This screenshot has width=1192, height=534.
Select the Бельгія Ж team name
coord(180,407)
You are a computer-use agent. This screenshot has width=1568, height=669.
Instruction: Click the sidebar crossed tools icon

...

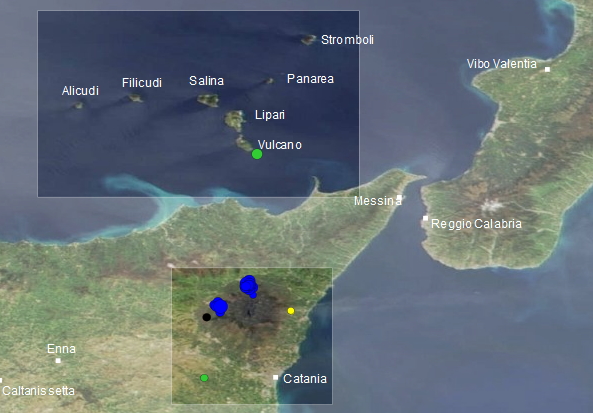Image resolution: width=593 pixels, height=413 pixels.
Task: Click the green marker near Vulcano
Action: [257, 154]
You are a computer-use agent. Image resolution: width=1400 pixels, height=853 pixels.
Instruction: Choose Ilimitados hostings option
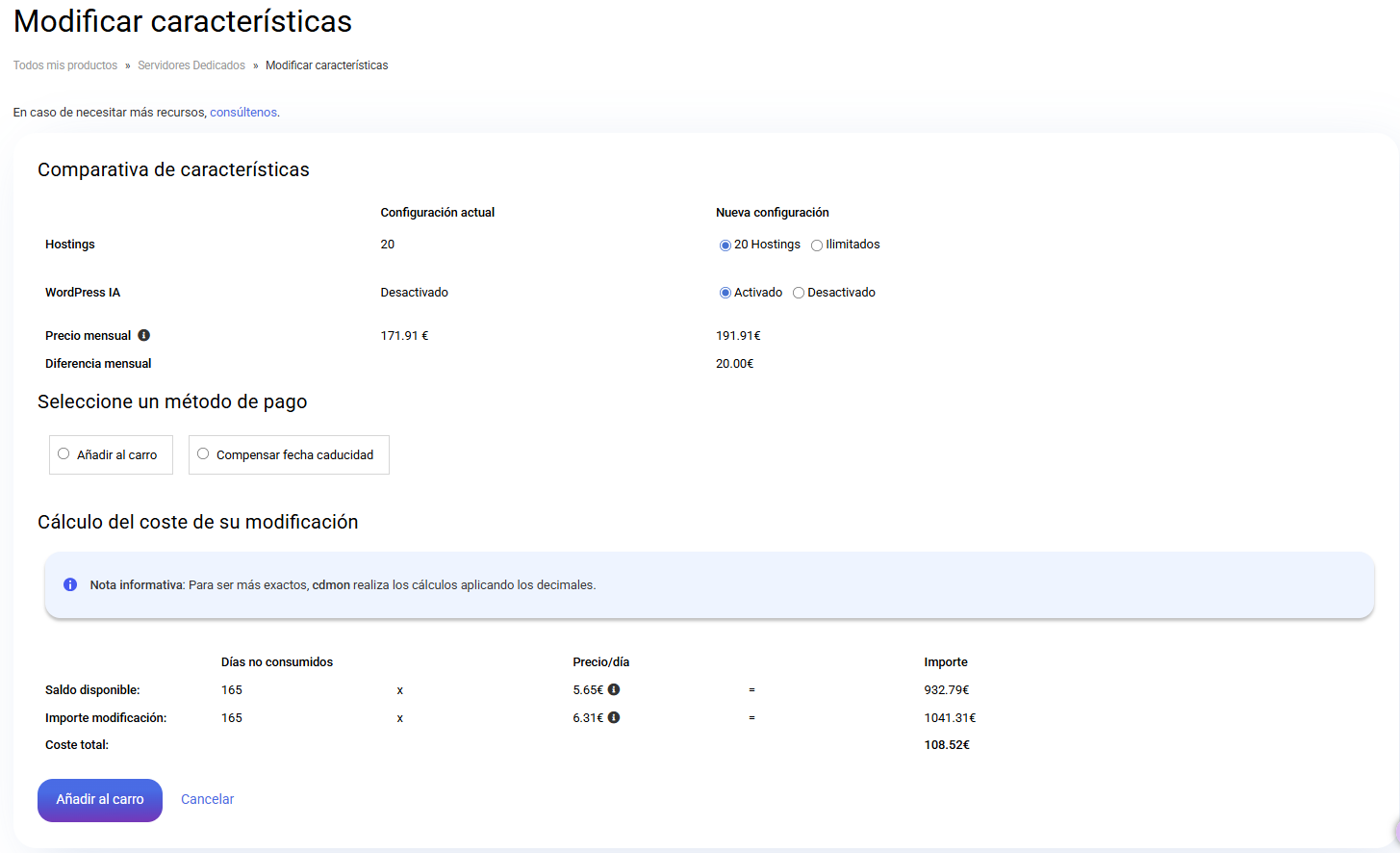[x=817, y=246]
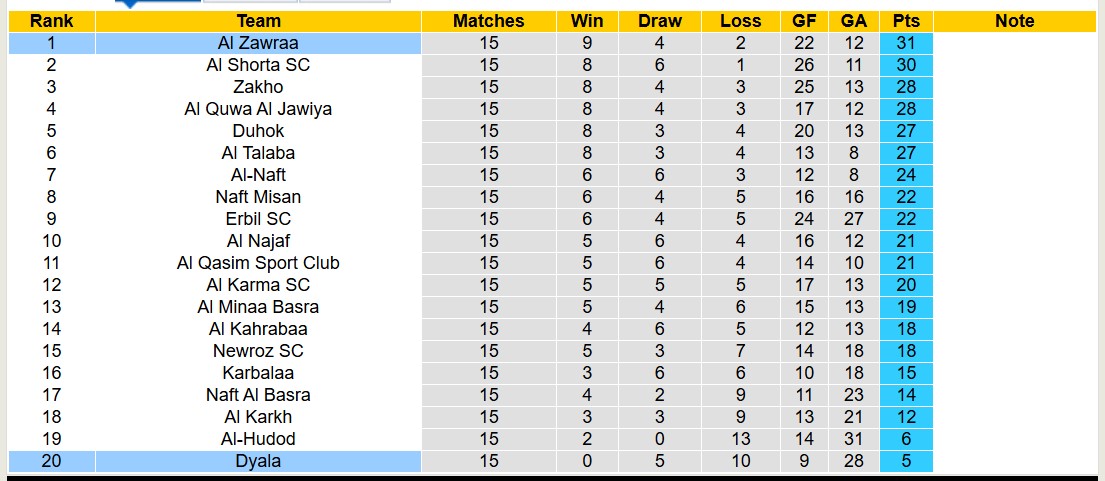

* _Exercise_:
Of the lines above, show those in which "agent" appears.

* _Answer to this exercise_:
You are a computer-use agent. This screenshot has width=1568, height=669.
You are a computer-use agent. Image resolution: width=1400 pixels, height=853 pixels.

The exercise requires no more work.